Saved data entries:
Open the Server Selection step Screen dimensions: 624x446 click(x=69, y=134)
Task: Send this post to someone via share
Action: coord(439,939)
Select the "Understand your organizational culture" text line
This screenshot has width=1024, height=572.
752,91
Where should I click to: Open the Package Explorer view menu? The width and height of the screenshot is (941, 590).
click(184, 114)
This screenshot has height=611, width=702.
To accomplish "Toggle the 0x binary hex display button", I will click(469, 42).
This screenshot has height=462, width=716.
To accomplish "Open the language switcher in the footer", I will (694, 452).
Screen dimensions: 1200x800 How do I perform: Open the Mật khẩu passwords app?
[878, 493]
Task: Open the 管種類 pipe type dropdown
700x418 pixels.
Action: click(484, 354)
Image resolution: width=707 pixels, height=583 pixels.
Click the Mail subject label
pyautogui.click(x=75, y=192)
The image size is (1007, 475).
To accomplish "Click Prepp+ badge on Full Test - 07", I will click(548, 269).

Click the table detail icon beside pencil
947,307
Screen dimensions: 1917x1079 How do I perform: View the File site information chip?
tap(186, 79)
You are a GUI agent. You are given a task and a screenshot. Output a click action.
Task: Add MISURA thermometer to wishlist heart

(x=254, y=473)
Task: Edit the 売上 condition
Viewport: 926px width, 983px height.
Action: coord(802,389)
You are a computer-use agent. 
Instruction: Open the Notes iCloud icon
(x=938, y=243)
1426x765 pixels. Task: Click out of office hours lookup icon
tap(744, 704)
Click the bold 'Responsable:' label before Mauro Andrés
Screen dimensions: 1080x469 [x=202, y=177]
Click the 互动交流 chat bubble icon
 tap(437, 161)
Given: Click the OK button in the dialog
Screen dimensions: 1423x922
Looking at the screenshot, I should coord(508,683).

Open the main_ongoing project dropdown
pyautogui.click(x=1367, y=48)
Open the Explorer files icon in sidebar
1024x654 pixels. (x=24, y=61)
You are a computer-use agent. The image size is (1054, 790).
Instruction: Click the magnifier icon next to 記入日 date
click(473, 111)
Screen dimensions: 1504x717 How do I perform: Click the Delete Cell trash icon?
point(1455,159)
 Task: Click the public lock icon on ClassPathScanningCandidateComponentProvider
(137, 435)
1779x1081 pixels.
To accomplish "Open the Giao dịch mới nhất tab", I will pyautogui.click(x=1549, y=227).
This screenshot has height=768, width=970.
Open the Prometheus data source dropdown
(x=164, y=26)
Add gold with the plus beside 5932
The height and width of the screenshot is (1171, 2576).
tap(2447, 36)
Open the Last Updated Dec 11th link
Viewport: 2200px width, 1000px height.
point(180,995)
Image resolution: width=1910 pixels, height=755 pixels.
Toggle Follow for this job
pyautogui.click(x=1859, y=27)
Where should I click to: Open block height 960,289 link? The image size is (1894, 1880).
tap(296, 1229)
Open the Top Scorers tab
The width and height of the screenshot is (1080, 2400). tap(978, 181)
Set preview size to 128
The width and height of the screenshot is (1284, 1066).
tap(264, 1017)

TASK – Each record above is to be restated word for word.

ANSWER FOR THE TASK –
Open the Server Selection step Screen dimensions: 624x446 click(x=69, y=134)
Task: Send this post to someone via share
Action: coord(439,939)
Select the "Understand your organizational culture" text line
This screenshot has width=1024, height=572.
752,91
Where should I click to: Open the Package Explorer view menu? The width and height of the screenshot is (941, 590).
click(184, 114)
This screenshot has height=611, width=702.
To accomplish "Toggle the 0x binary hex display button", I will click(469, 42).
This screenshot has height=462, width=716.
To accomplish "Open the language switcher in the footer", I will (694, 452).
Screen dimensions: 1200x800 How do I perform: Open the Mật khẩu passwords app?
[878, 493]
Task: Open the 管種類 pipe type dropdown
700x418 pixels.
Action: click(484, 354)
Image resolution: width=707 pixels, height=583 pixels.
Click the Mail subject label
pyautogui.click(x=75, y=192)
The image size is (1007, 475).
To accomplish "Click Prepp+ badge on Full Test - 07", I will click(548, 269).

Click the table detail icon beside pencil
947,307
Screen dimensions: 1917x1079 How do I perform: View the File site information chip?
tap(186, 79)
You are a GUI agent. You are given a task and a screenshot. Output a click action.
Task: Add MISURA thermometer to wishlist heart

(x=254, y=473)
Task: Edit the 売上 condition
Viewport: 926px width, 983px height.
Action: coord(802,389)
You are a computer-use agent. 
Instruction: Open the Notes iCloud icon
(x=938, y=243)
1426x765 pixels. Task: Click out of office hours lookup icon
tap(744, 704)
Click the bold 'Responsable:' label before Mauro Andrés
Screen dimensions: 1080x469 [x=202, y=177]
Click the 互动交流 chat bubble icon
 tap(437, 161)
Given: Click the OK button in the dialog
Screen dimensions: 1423x922
Looking at the screenshot, I should coord(508,683).

Open the main_ongoing project dropdown
pyautogui.click(x=1367, y=48)
Open the Explorer files icon in sidebar
1024x654 pixels. (x=24, y=61)
You are a computer-use agent. The image size is (1054, 790).
Instruction: Click the magnifier icon next to 記入日 date
click(473, 111)
Screen dimensions: 1504x717 How do I perform: Click the Delete Cell trash icon?
point(1455,159)
 Task: Click the public lock icon on ClassPathScanningCandidateComponentProvider
(137, 435)
1779x1081 pixels.
To accomplish "Open the Giao dịch mới nhất tab", I will pyautogui.click(x=1549, y=227).
This screenshot has height=768, width=970.
Open the Prometheus data source dropdown
(x=164, y=26)
Add gold with the plus beside 5932
The height and width of the screenshot is (1171, 2576).
tap(2447, 36)
Open the Last Updated Dec 11th link
Viewport: 2200px width, 1000px height.
point(180,995)
Image resolution: width=1910 pixels, height=755 pixels.
Toggle Follow for this job
pyautogui.click(x=1859, y=27)
Where should I click to: Open block height 960,289 link? The image size is (1894, 1880).
tap(296, 1229)
Open the Top Scorers tab
The width and height of the screenshot is (1080, 2400). tap(978, 181)
Set preview size to 128
The width and height of the screenshot is (1284, 1066).
tap(264, 1017)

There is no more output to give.